The expectation-maximization algorithm - Part 1
machine learning Mathematica mathematics optimizationContents
Introduction
What is EM about?
Maximum likelihood estimation (MLE)
The expectation-maximization (EM) algorithm is an iterative method to find the local maximum likelihood of parameters in statistical models. So what is the maximum likelihood? It’s the maximum value of the likelihood function! And what is a likelihood function? It’s a function of the model’s parameters treating the observed data as fixed points, i.e., we write \(\mathcal{L}(\theta\mid x)\) meaning that we vary the parameters \(\theta\) while taking the \(x\)’s as given. If \(\mathcal{L}(\theta_1\mid x) > \mathcal{L}(\theta_2 \mid x)\) then the sample we observed is more likely to have occurred if \(\theta = \theta_1\) rather than if \(\theta = \theta_2\). So, given the data that we have observed, the likelihood function points to a model’s most plausible parameterization that might have generated the observed data.

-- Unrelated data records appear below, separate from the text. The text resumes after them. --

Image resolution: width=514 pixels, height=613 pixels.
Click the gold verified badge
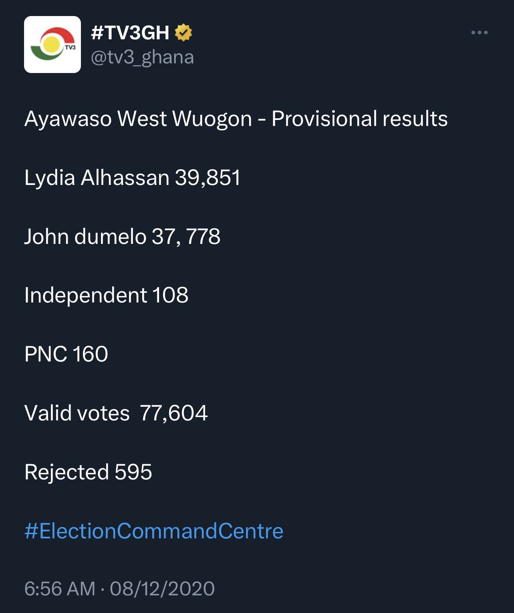(x=183, y=32)
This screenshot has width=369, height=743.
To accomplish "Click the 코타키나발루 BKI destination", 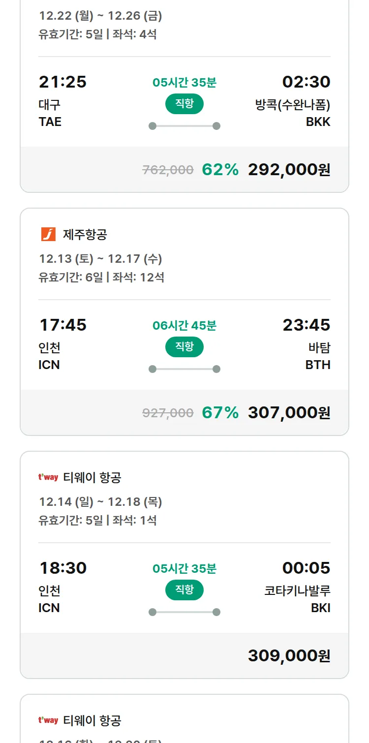I will 297,599.
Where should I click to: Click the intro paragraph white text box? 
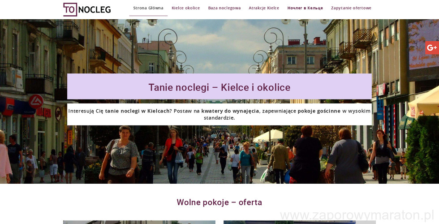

Here is an elementary example. Suppose that we have some data and want to fit a model of the form \(y = a x\). In this case, \(\theta\) is essentially the coefficient \(a\), but usually, there will be many unknown parameters. In the left image, there’s the likelihood function for several values of the parameter \(a\) (actually, it’s the logarithm of the likelihood function, but we will talk about this later). In the right image, we plot \(y = a x, \, a = -3, \ldots 7\) with a step size of 0.5, superimposed with the observed data. As you can see, \(a = 2\) maximizes the log-likelihood and fits the data better than any other line. So, fitting data to models can be done via maximum likelihood estimation.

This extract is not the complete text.